El
amor no siempre sigue por los caminos de lo más fácil. En su tortuosa
existencia, se puede detener para corromperse, para que lo imposible ocurra en
el peor de los sentidos, para que la nada se abra como un enorme e insondable
abismo por el que cualquiera se puede sentir atraído. Allí, en el fondo del
precipicio, es donde se hallan todos los sueños, todos los deseos y también,
tapando todo, los errores que se han cometido.
Así que es posible que
el éxito huya en determinado momento y comiencen a formarse nubarrones de
envidia que pueden llegar a tener más poder que el propio amor. El orgullo es
un temible infiltrado que se dedica a minar todos y cada uno de los resquicios
de ternura. La muerte no tarda en abrirse paso y entonces es cuando se inicia
un camino que no tiene vuelta posible porque ya no habrá ningún lugar en donde
el amor pueda descansar. Las lágrimas serán los testigos. La desesperación será
el juez.
La música, a menudo
algo repetitiva, se adentra en las situaciones más impensables. Un parto, un
interrogatorio policial, un monólogo que se supone cómico, un público deseoso
de carnaza. En medio de tanta melodía en la que también abunda el simple
recitativo, muere la pasión y la supervivencia se transmuta en un asesino que
acaba por descubrirse desde la inocencia. Ya no se puede cantar más. Ya no se
puede amar más.
Leos Carax es ese
cineasta francés al que, con razón, se ha acusado frecuentemente de intentar
buscar la originalidad en cada una de sus secuencias. Esto ya se dijo cuando se
estrenó la que, posiblemente, sea su
mejor película, Los amantes de Pont-Neuf,
y, en esta ocasión, ha vuelto otra vez al tema del amor corrompido, pútrido,
mal entendido y peor resuelto. Para ello ha contado con la siempre eficaz y comedida
Marion Cotillard y con el deliberadamente versátil Adam Driver, que ya demostró
cuánto podía dar de sí cuando interpretó fabulosamente el Being Alive, de Stephen Sondheim en Historia de un matrimonio. Aquí parece que quiere trascender y ahí
es donde Driver pierde muchos enteros porque se convierte en algo que, incluso,
llega a ser aburrido. Por lo demás, el espectador medio se pierde en la
propuesta porque no se espera una estructura de ópera-rock en la que, de forma
un tanto tramposa, el director hace avanzar la acción a través de diversos
apuntes a través de noticiarios del corazón para, después, detenerse hasta la
saciedad en subrayar la ansiedad y frustración de sus personajes.
Y es que el amor
siempre es muy difícil de describir.
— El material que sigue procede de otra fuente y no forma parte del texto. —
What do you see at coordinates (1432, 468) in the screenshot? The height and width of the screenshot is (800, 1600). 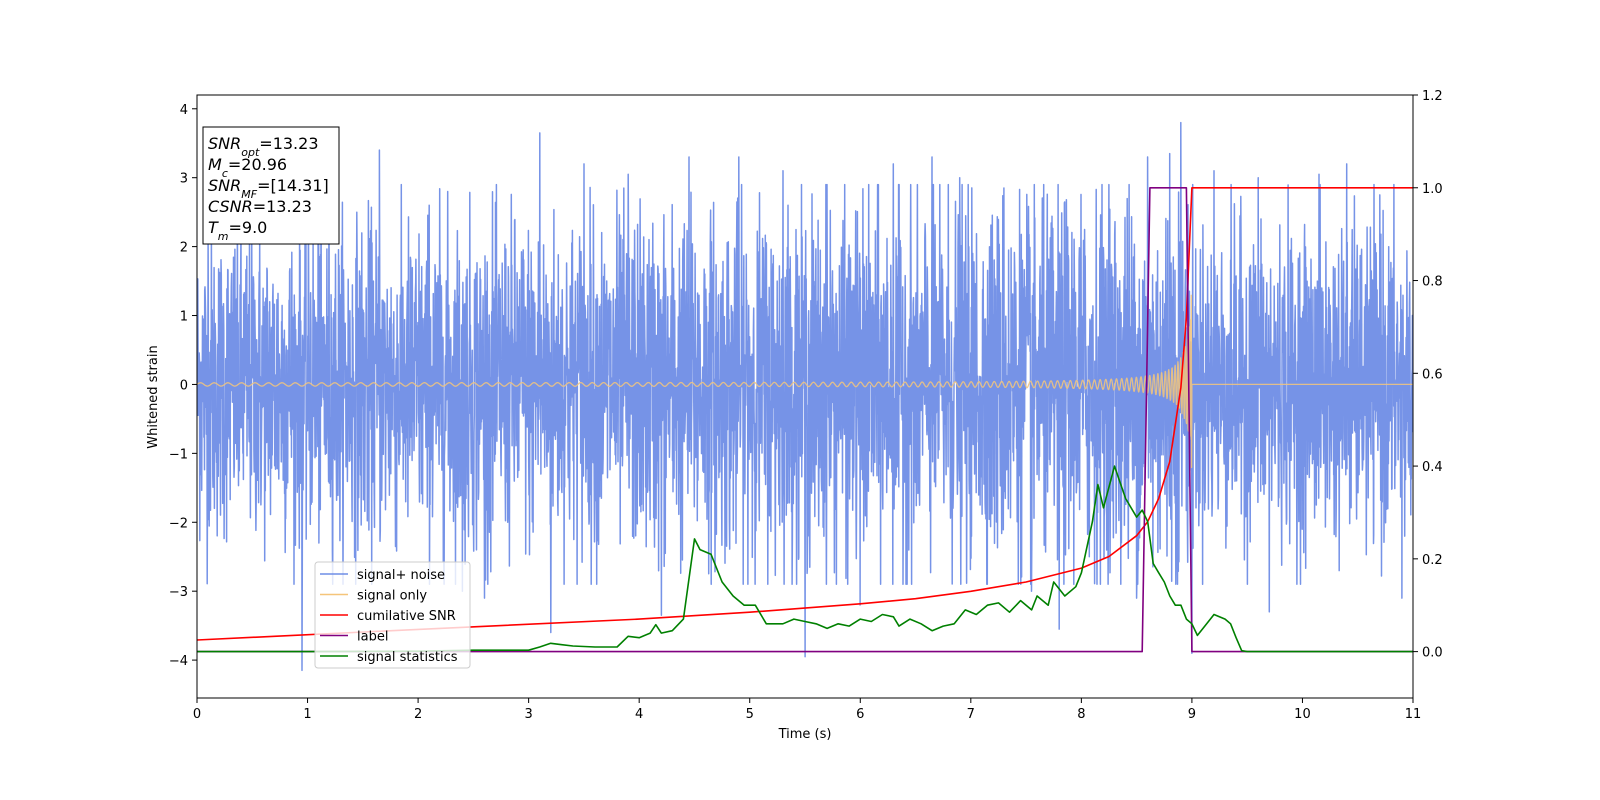 I see `y2-tick-label: 0.4` at bounding box center [1432, 468].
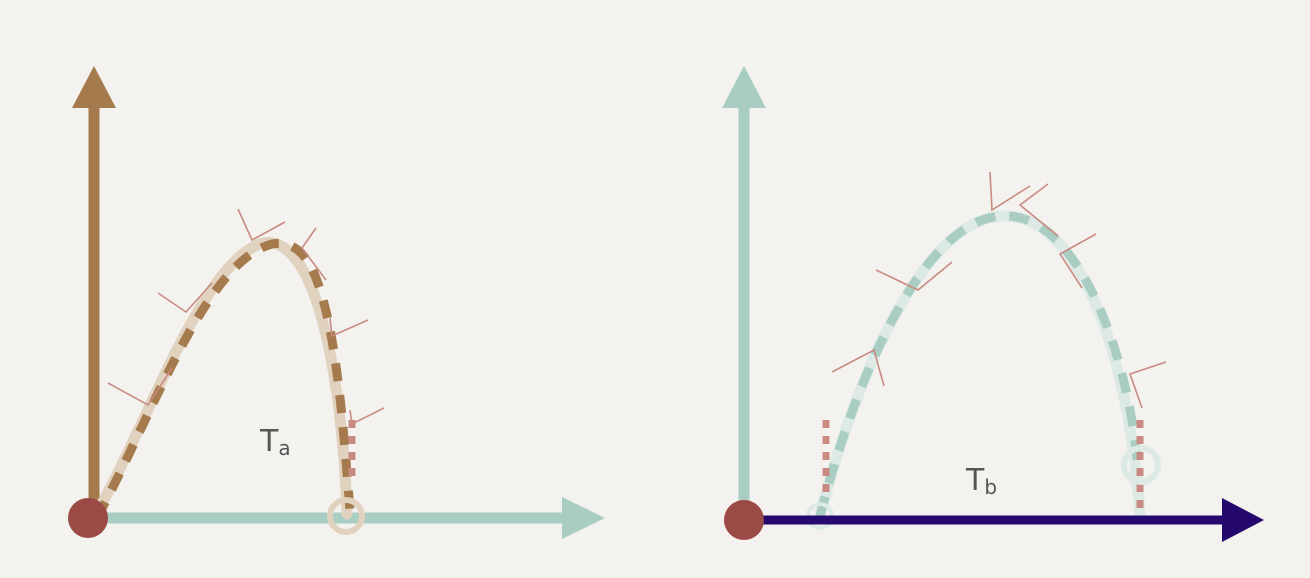  I want to click on panel-b-end-circle, so click(1141, 465).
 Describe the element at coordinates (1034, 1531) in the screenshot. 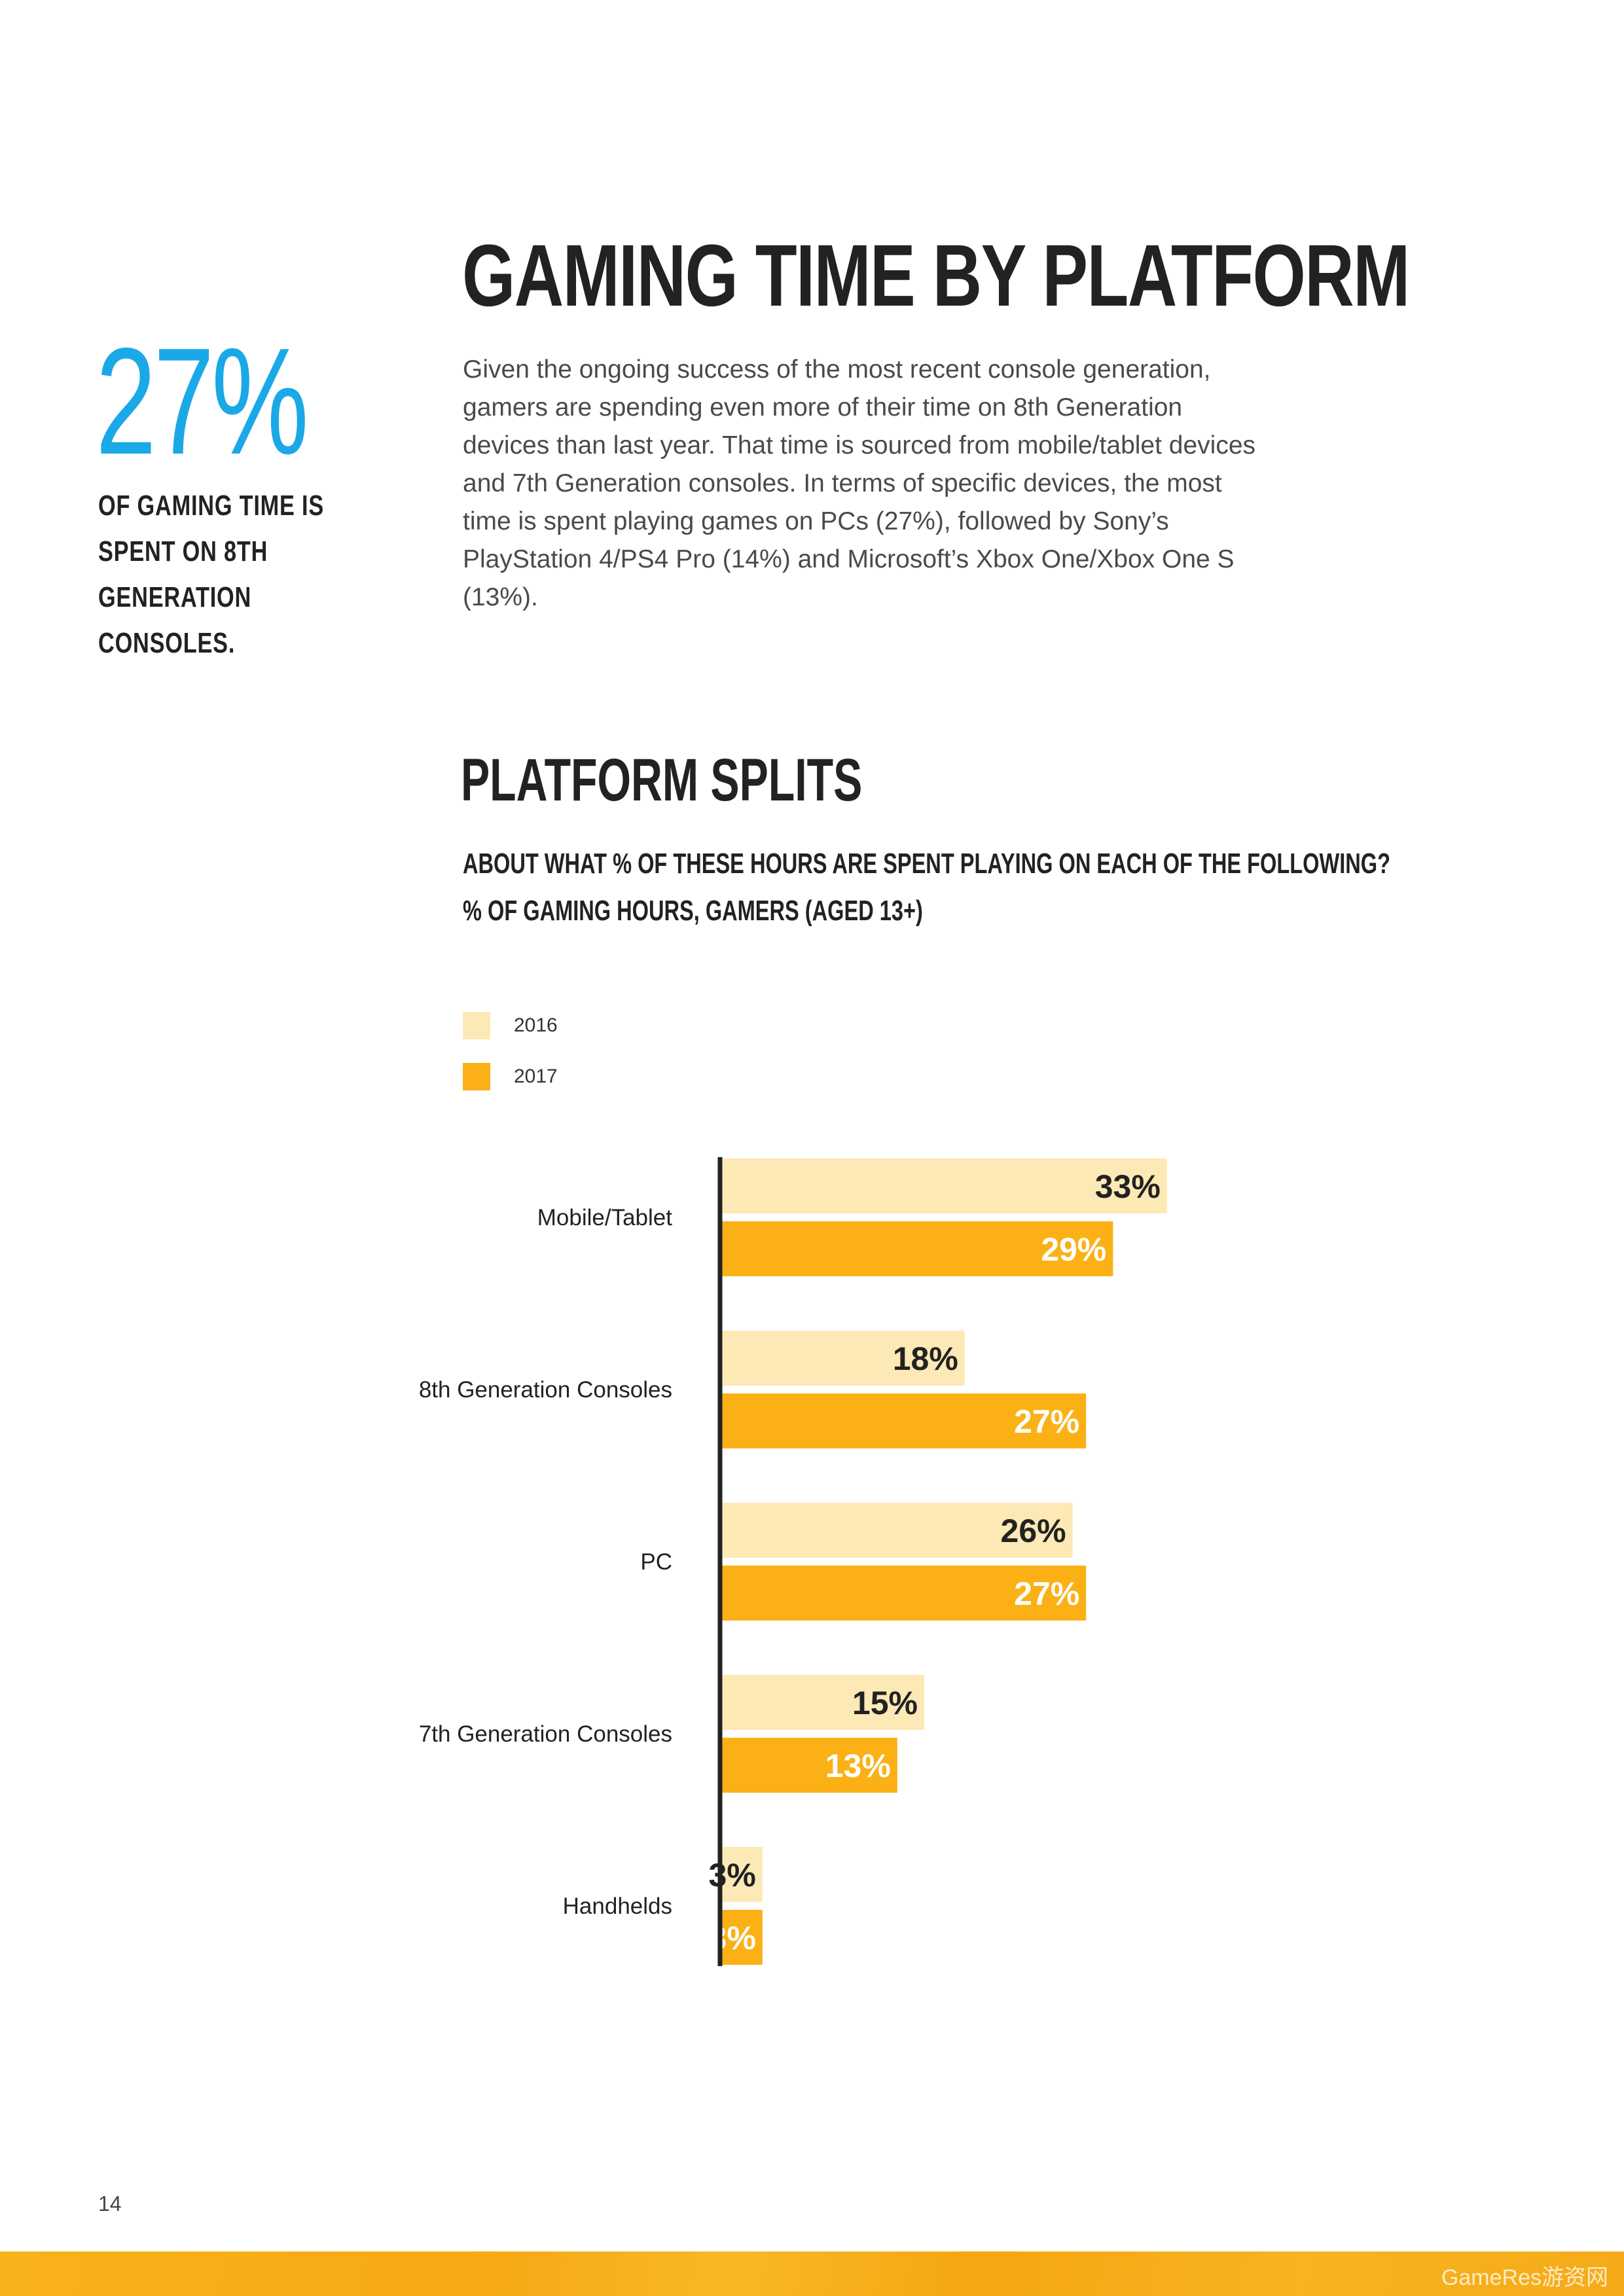

I see `bar-value-label: 26%` at that location.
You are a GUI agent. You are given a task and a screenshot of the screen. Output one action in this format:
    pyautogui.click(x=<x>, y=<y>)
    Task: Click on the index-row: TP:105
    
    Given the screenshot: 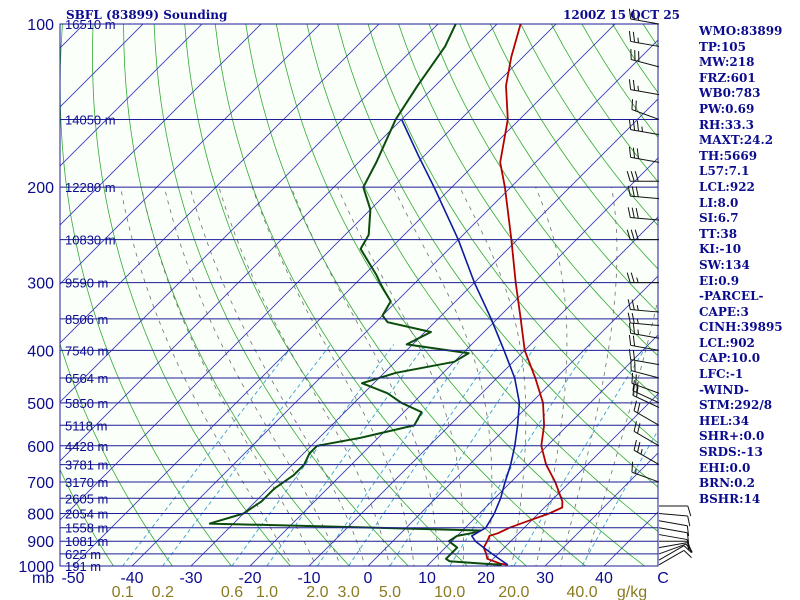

En esta ocasión, no cabe duda de que es
aquello que amarga cuando no se tiene y que, vorazmente, trata de hundir a los
que intentan ser mejores cada día. Por lo demás, hay algunas escenas de mérito,
algún que otro tema de cierta habilidad, ninguna coreografía porque todo es
cantado pero nada es bailado, veleidosas tendencias a lo metafóricamente
ingenuo y un buen uso y abuso de plantes de seguimiento frontales porque la
movilidad la ponen los actores que, eso sí, andan mucho de un lado a otro
mientras van desgranando por el pentagrama sus inquietudes. Se podría decir, de
alguna manera, que Carax ha querido aproximarse un tanto a las intenciones que
puso en práctica Lars Von Trier en Bailar
en la oscuridad.
Y, eso sí, puede que terminemos todos por darnos cuenta de que sólo dejamos de ser marionetas cuando nos libramos de aquellos que tratan de sacar provecho del supuesto amor que desean más que nada. Al fin y al cabo, es un sentimiento que admite tantas posibilidades que algunas pueden ser definitivamente nocivas.